[WORK REQUIRED] The records below must be written out exactly, with every picture left behind.
═══ AVAILABLE RECORDS
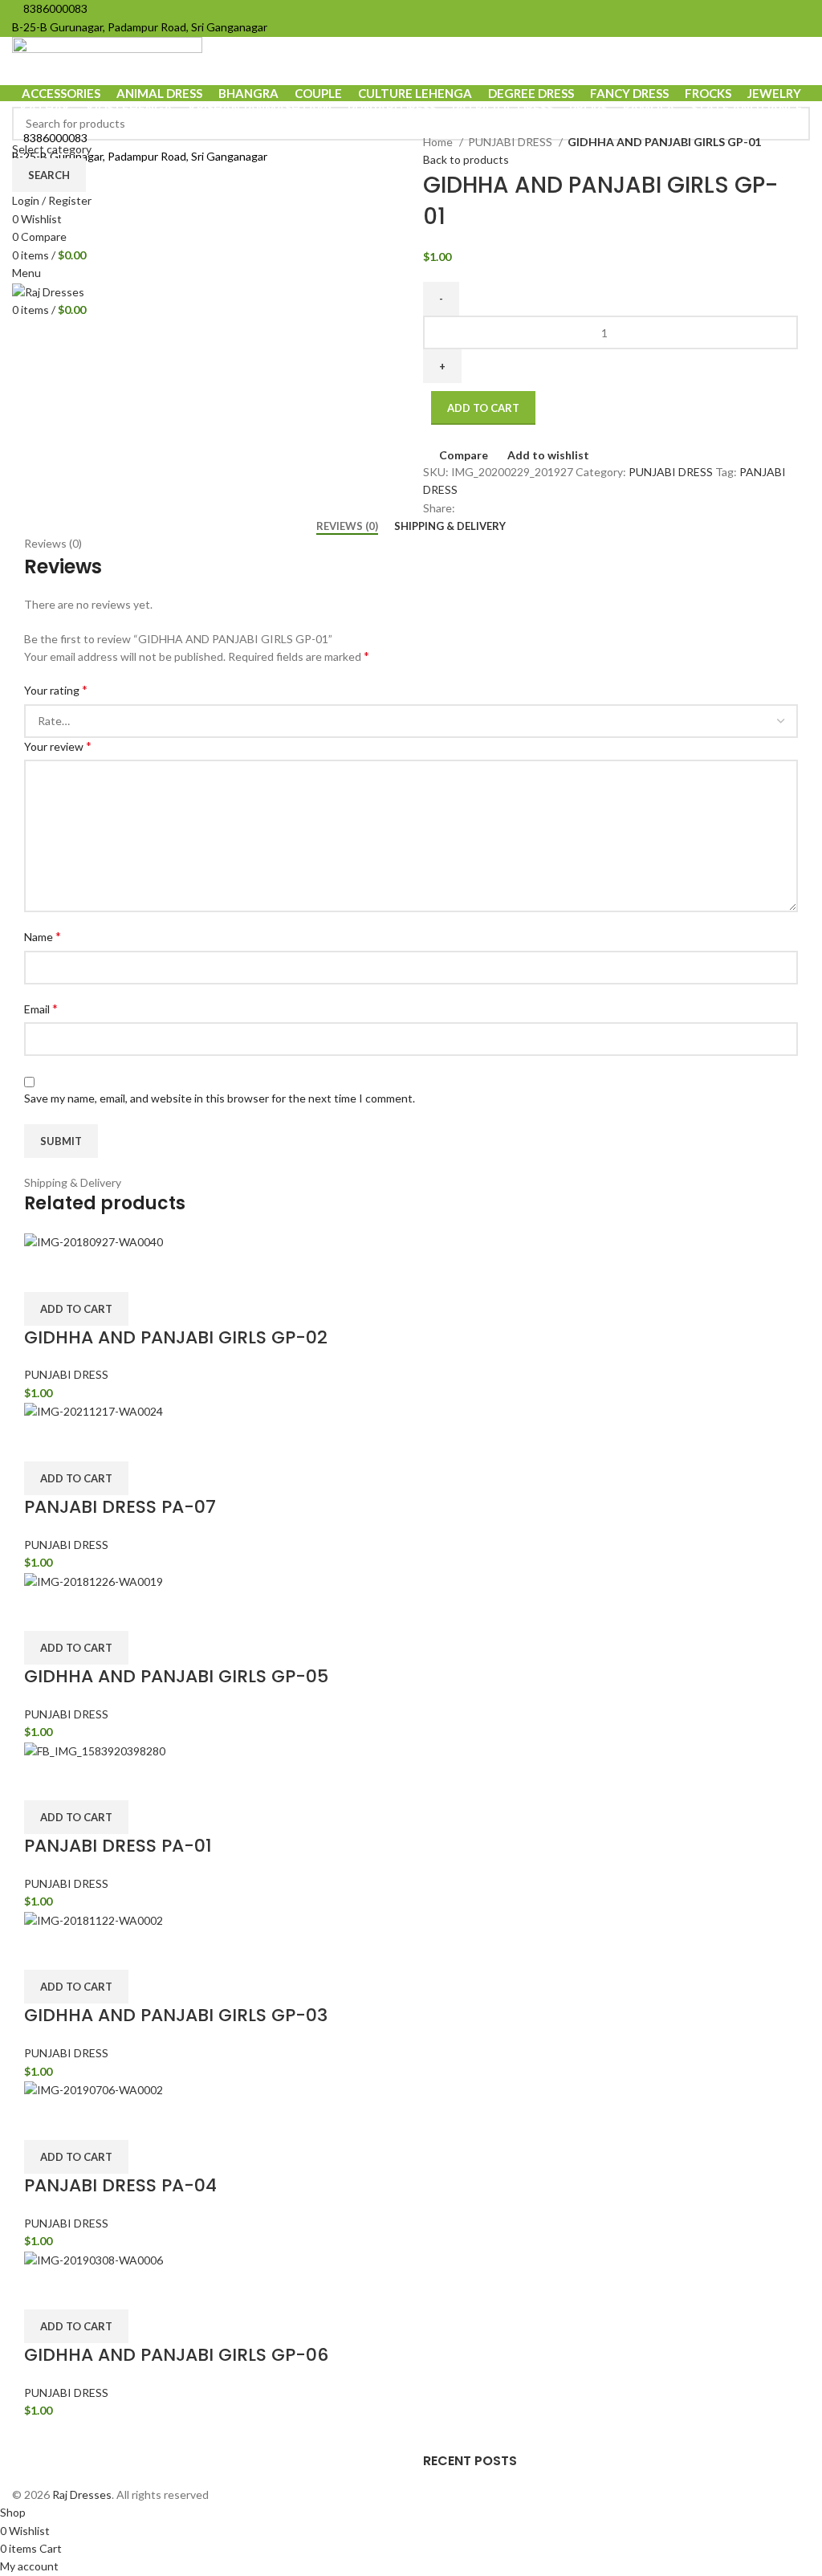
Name (42, 936)
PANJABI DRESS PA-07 (120, 1506)
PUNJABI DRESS (511, 142)
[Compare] (44, 1272)
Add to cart (483, 407)
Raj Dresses (82, 2494)
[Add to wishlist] (129, 1272)
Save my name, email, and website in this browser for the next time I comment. (219, 1098)
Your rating (55, 689)
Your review (58, 745)
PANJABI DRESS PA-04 (120, 2185)
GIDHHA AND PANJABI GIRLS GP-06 (176, 2354)
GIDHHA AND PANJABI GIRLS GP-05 (176, 1676)
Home (439, 142)
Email (41, 1008)
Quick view (87, 1272)
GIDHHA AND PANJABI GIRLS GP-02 (176, 1337)
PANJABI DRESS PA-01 (118, 1845)
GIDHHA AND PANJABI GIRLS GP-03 (176, 2015)
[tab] (347, 527)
══════
[OUTPUT]
Name (42, 936)
PANJABI DRESS PA-07 (120, 1506)
PUNJABI DRESS (511, 142)
[Compare] (44, 1272)
Add to cart (483, 407)
Raj Dresses (82, 2494)
[Add to wishlist] (129, 1272)
Save my name, email, and website in this browser for the next time I comment. (219, 1098)
Your rating (55, 689)
Your review (58, 745)
PANJABI DRESS PA-04 (120, 2185)
GIDHHA AND PANJABI GIRLS GP-06 (176, 2354)
GIDHHA AND PANJABI GIRLS GP-05 (176, 1676)
Home (439, 142)
Email (41, 1008)
Quick view (87, 1272)
GIDHHA AND PANJABI GIRLS GP-02 (176, 1337)
PANJABI DRESS PA-01 (118, 1845)
GIDHHA AND PANJABI GIRLS GP-03 (176, 2015)
[tab] (347, 527)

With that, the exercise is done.